• _Source records_:
%%
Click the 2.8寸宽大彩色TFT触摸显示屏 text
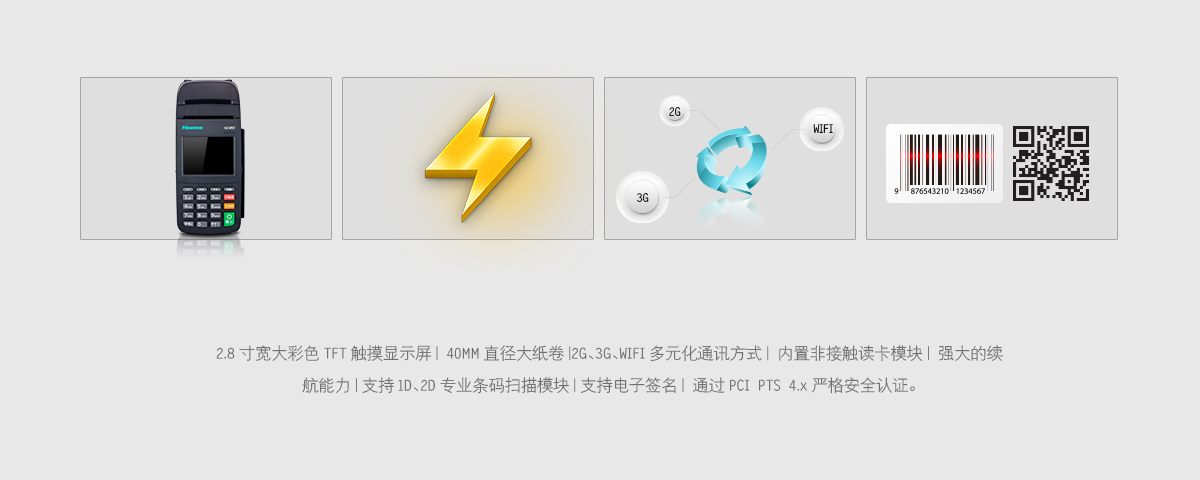The image size is (1200, 480). coord(323,353)
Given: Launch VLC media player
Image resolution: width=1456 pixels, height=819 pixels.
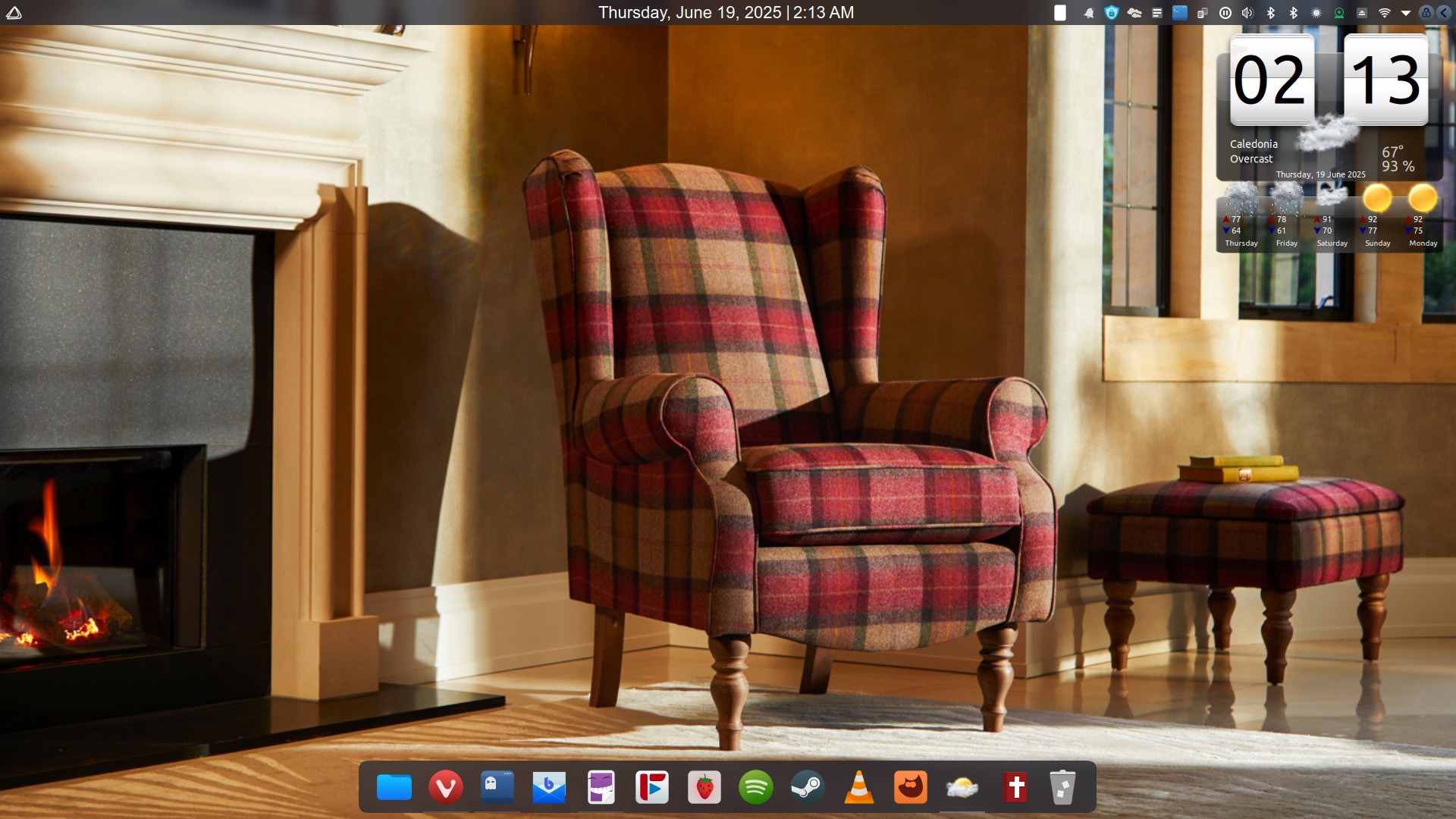Looking at the screenshot, I should coord(858,787).
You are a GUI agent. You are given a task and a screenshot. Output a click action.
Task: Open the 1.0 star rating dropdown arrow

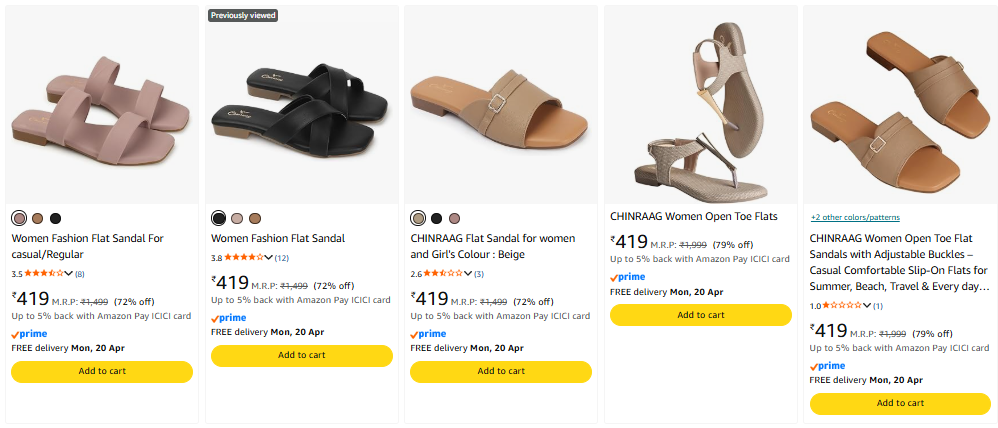click(867, 305)
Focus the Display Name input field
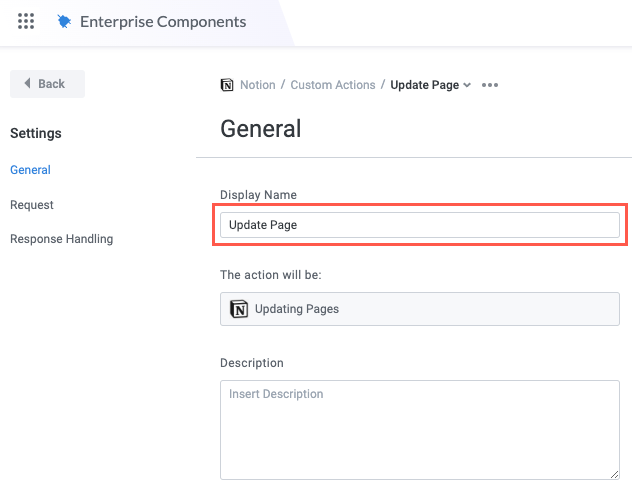The width and height of the screenshot is (632, 492). click(x=419, y=225)
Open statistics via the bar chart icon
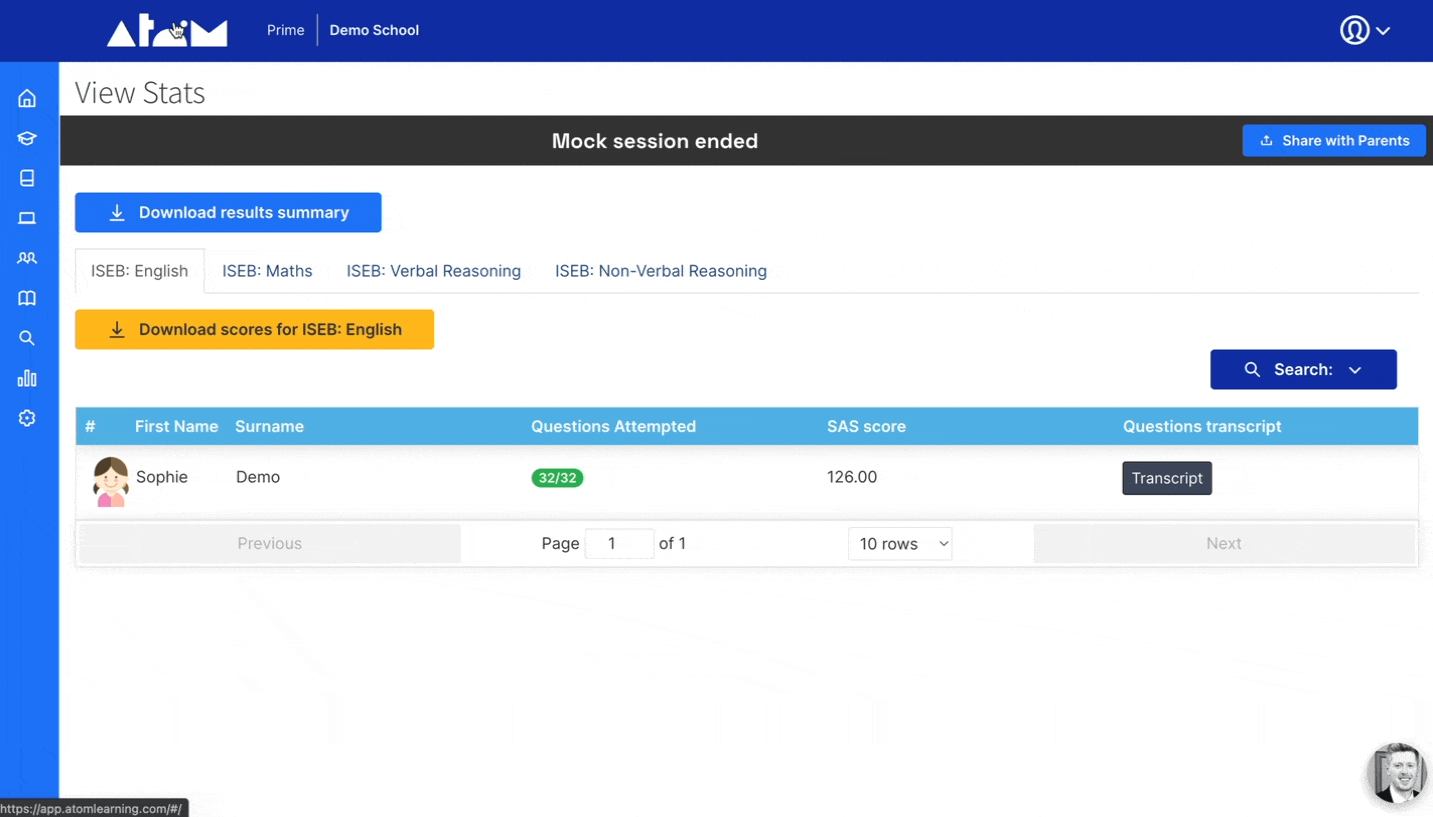The width and height of the screenshot is (1433, 817). click(27, 377)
%%
• _Challenge_: Could you repeat all of the records above word for word, leaving out the pictures?

• _Solution to the exercise_:
Click the 2.8寸宽大彩色TFT触摸显示屏 text
The image size is (1200, 480). coord(323,353)
Given: Launch VLC media player
Image resolution: width=1456 pixels, height=819 pixels.
Looking at the screenshot, I should coord(858,787).
You are a GUI agent. You are given a task and a screenshot. Output a click action.
Task: Open the 1.0 star rating dropdown arrow

click(867, 305)
Focus the Display Name input field
The width and height of the screenshot is (632, 492). click(x=419, y=225)
Open statistics via the bar chart icon
The width and height of the screenshot is (1433, 817). click(27, 377)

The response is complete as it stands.